→ What is expected:
Locate each line in the listing below that contains the string "slide" and copy those lines. Matching is case-sensitive.

— start of Material provided —

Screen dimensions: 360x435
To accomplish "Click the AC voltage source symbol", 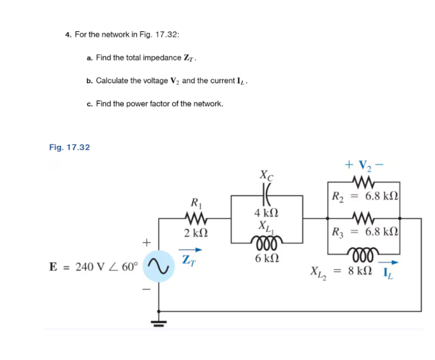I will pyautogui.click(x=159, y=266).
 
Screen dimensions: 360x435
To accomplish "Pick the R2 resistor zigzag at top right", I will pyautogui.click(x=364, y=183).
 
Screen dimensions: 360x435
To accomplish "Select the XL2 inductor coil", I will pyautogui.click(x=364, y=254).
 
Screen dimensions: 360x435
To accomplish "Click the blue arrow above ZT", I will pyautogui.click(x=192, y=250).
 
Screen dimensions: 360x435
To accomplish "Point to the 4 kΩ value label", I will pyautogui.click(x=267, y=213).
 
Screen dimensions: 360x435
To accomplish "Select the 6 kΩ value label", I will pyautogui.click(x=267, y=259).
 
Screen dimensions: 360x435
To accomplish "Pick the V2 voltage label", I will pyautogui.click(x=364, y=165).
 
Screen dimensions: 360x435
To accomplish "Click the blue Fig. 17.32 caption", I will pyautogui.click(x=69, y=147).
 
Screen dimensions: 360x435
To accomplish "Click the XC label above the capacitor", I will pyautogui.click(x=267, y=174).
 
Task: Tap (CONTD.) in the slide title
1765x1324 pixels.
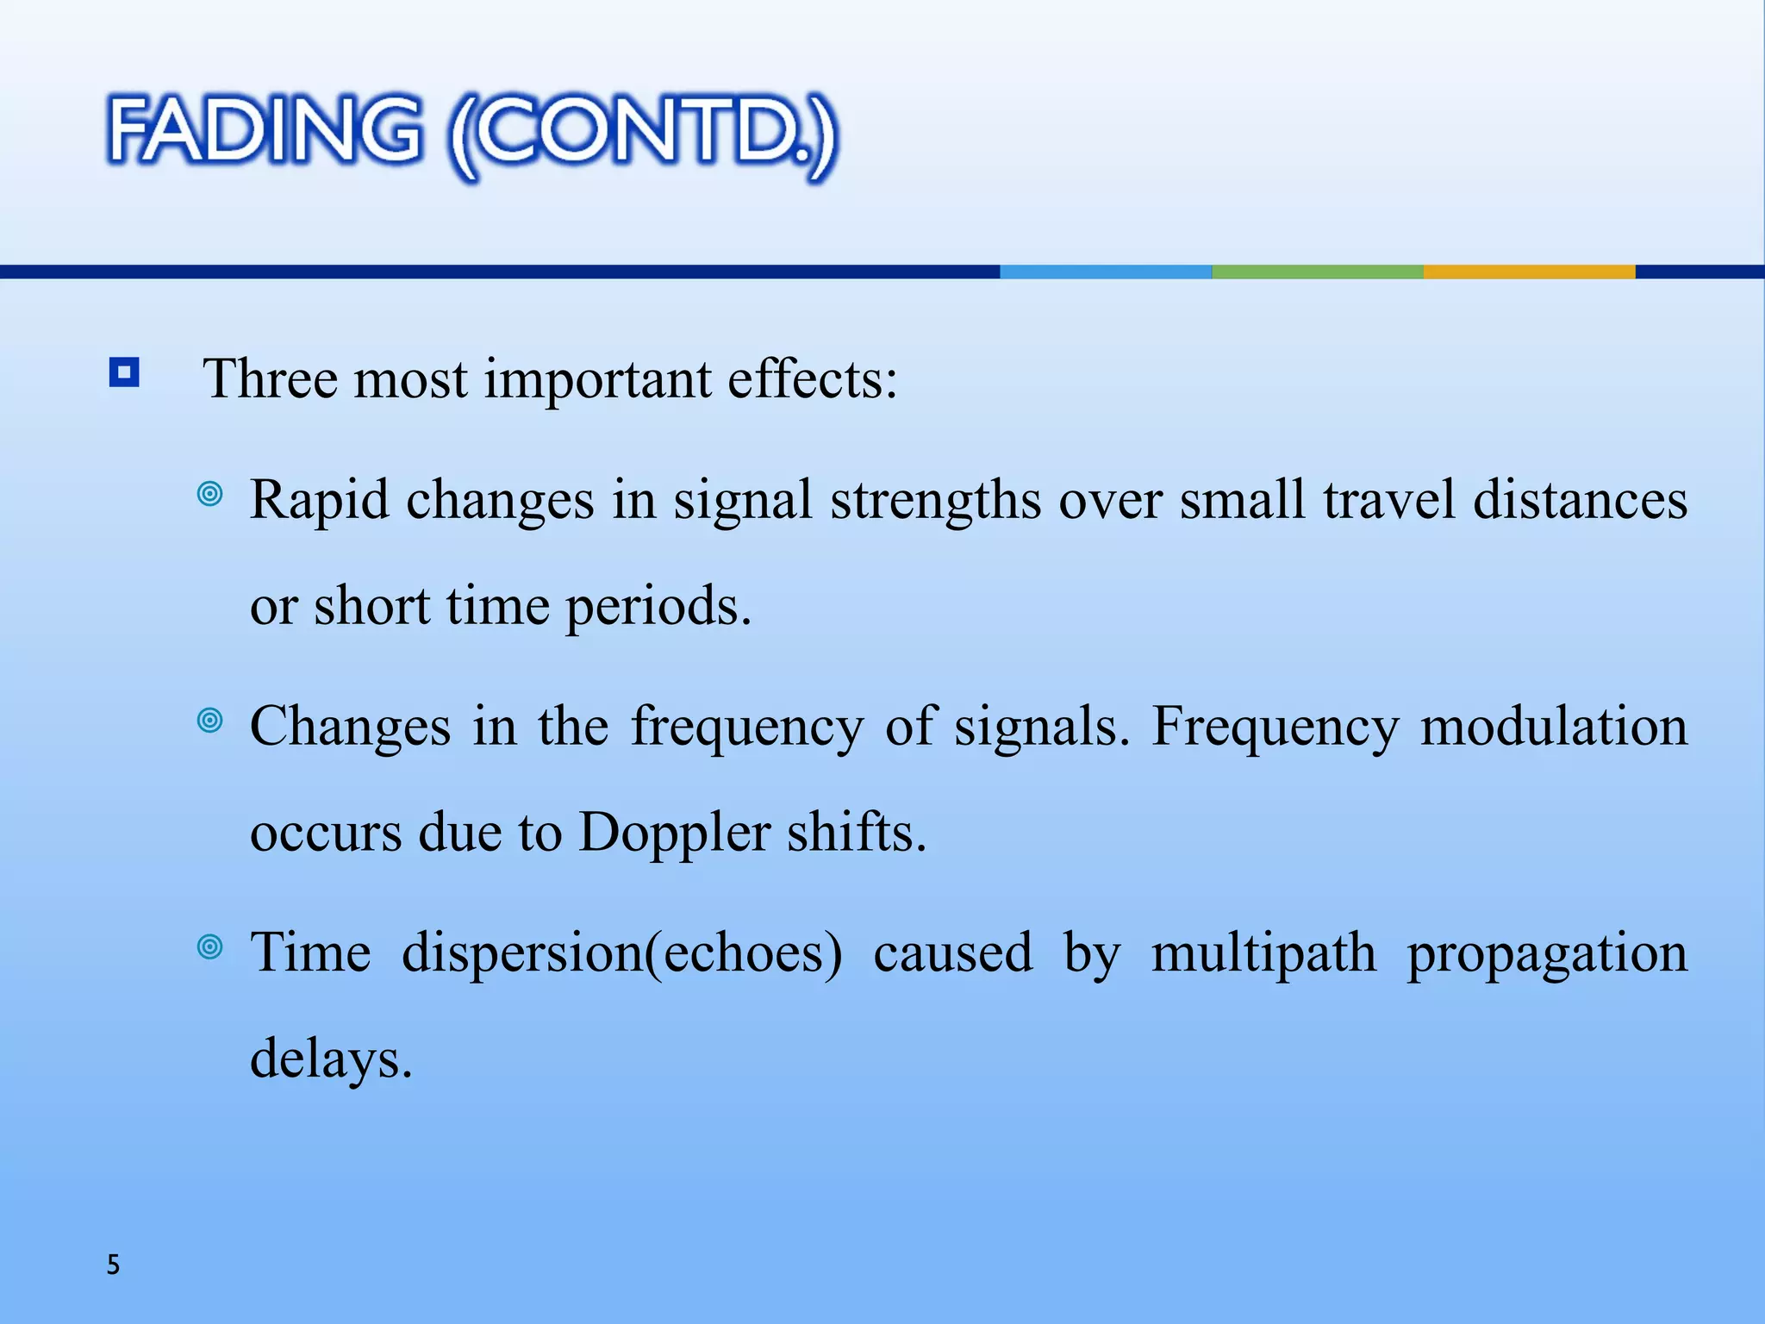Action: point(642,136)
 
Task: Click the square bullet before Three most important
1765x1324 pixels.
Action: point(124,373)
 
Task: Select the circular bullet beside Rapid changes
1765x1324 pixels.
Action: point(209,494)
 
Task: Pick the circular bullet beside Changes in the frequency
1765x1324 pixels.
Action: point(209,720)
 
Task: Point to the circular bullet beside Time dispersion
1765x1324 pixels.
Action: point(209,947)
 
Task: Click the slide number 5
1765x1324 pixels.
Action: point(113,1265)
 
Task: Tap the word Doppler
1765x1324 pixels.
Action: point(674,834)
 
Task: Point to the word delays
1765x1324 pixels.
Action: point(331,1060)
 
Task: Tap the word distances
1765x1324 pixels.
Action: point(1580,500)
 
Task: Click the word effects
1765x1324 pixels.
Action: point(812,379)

— end of Material provided —

→ Response:
Task: Tap (CONTD.) in the slide title
Task: Click the slide number 5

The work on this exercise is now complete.